I have come to that place again. By the grace of God, it does not involve anything as earth-shattering as Leukemia, but a physical weight from the good and bad of the world and my little “world” has gotten ahold of me. I feel stuck. Tired. Overwhelmed. Aimless. Fearful. Doubting. Distracted. Restless. Anxious. Did I mention tired?
Being a productive person (to a fault), I hate to even admit that at this moment, at 10:45 am on a typical weekday, I am sitting on my couch in my sweats, just staring out my picture window. After a fairly long period of sitting here in a catatonic-like state, I finally remembered that writing—letting my thoughts rapid-fire onto the page through my fingers—has been proven to lighten my load (whether it is real or imaginary).
Why is that exactly?
Good question…more staring out the window and drooling a little…
One reason I think it helps is that it gets me outside of myself and breaks my isolation. I always say that there are dark places in my mind where it’s dangerous to venture alone. I have been venturing there for too long and have gotten myself wound up and spooked at every turn.
When I hash it out with you, I am bringing my imperfections and embarrassing lack of faith, hope and trust out into the open. Only there can it be exposed and lose its power to oppress me.
A couple of weeks ago I was with a group of people who were talking about isolation. At the time, I spoke about it in the past tense—a past-life problem. Today, I realize that maybe God was giving me a gentle nudge to examine my vulnerability level. Just being in the presence of others does not mean that I am being authentic and open with them.
The other reason I think it helps me is that when I share in the messy, before I have myself all “prettied up”, it tends to be a more powerful way to provide comfort and community with other readers who may be in the same boat.

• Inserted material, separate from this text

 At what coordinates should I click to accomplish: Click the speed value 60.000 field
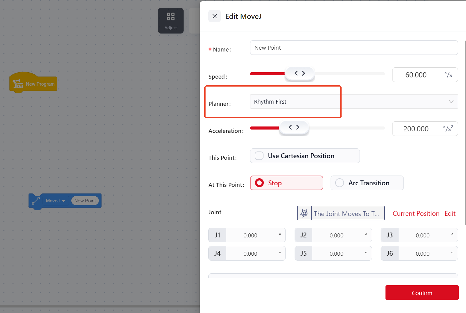pyautogui.click(x=416, y=75)
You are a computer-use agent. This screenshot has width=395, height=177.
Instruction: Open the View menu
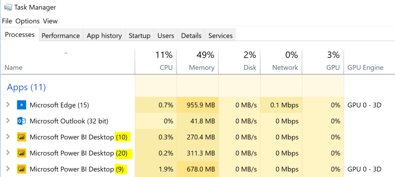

It just doesn’t have the same impact when I wait until I have identified 3 simple steps, applied them and come out the other side, healthy and happy.
I did it that way for years. Guess what? No one would have read a word of anything I wrote.
What I have learned through my cancer battle and other life challenges, is that people don’t care that I don’t have it all together yet and they like me better now that the cat’s out of the bag: I am consistently kind of a hot mess. They tend to feel like they are in good company.
So, I have come to realize that sometimes we just have periods of time, in spite of the fact that on the surface things are great, where we feel all the ways I described myself above. Often, during these times, there are fewer stressors than at other times in our lives when we seem to thrive.
Our souls are funny like that.
There’s a lot going on under the surface that gets loosened and uprooted when we least expect or want it to be. It’s important to reflect on this unrest in our spirits. Sometimes there are lessons to be learned or jobs God has for us to do.
But sometimes, we are unsettled for no particular reason and we just need to wait it out for a few days. It’s probably not necessary for one to write a blog about it either, because in a couple of days the gray may lift and this will all sound like a silly rant (which may well describe many of my blogs!).
For now, I will sit and pray and simply ask for God’s help. I’ll ask Him to show me if there is something I need to do or say to ease this heaviness, otherwise, give me the strength to keep walking/getting out of bed and the faith to trust that “this too shall pass.”